There are plenty of customers out there who only use SM, from the Meraki portfolio;   you can still provision wifi profiles and certicates to your managed devices, it's just not nearly as easy to set up and integrated as with Sentry WiFi.

View solution in original post

7 Replies 7
alemabrahao
Kind of a big deal
Kind of a big deal

Yes, you will need to install an agent on each device.

 

https://documentation.meraki.com/SM/Systems_Manager_Quick-Start

I am not a Cisco Meraki employee. My suggestions are based on documentation of Meraki best practices and day-to-day experience.

Please, if this post was useful, leave your kudos and mark it as solved.
Adrian4
Head in the Cloud

thanks for the link, thats very helpful!


does System Manager require a fully Meraki hardware environment? We have some sites that are all meraki but some still use older non Meraki switches (tho I'm sure we are fully Meraki when it comes to Access Points).

alemabrahao
Kind of a big deal
Kind of a big deal

The limitation will actually be the supported client devices.

 

alemabrahao_0-1709138250796.png

https://meraki.cisco.com/product-collateral/systems-manager-datasheet/?file

I am not a Cisco Meraki employee. My suggestions are based on documentation of Meraki best practices and day-to-day experience.

Please, if this post was useful, leave your kudos and mark it as solved.
Adrian4
Head in the Cloud

it just seems to talk about how well it integrates with other Meraki Networking products.

What if you dont have any meraki Hardware? Can it still be used as a standalone solution?

GreenMan
Meraki Employee
Meraki Employee

As much as most customers find the big advantages with Meraki coming from using multiple products (in your use case, mainly MR and SM - because you can then use SM Sentry:   https://documentation.meraki.com/SM/Deployment_Guides/Systems_Manager_Sentry_Overview)
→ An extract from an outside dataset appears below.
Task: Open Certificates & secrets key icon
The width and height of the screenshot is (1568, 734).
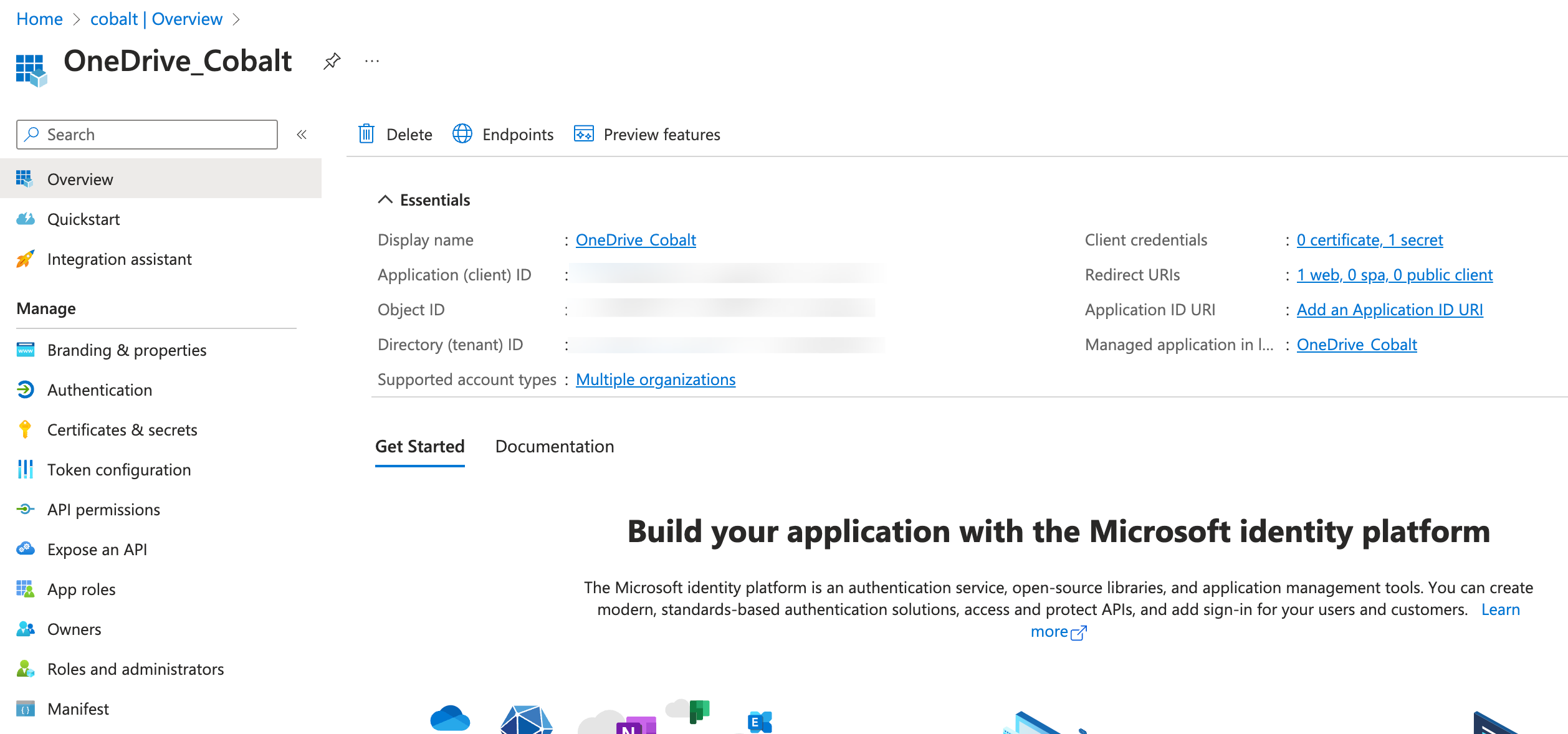Action: 25,429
There are plenty of customers out there who only use SM, from the Meraki portfolio;   you can still provision wifi profiles and certicates to your managed devices, it's just not nearly as easy to set up and integrated as with Sentry WiFi.

Adrian4
Head in the Cloud

thanks very much!

PhilipDAth
Kind of a big deal
Kind of a big deal

Initial provisioning can be done with a wired connection or a provisioning SSID.

 

Note you can only use a single MDM on a device.

 

Microsoft Intune has recently released an interesting option, Cloud PKI.  This should work with "Local Auth" certificate authentication on the MRs (disable passwords for this configuration).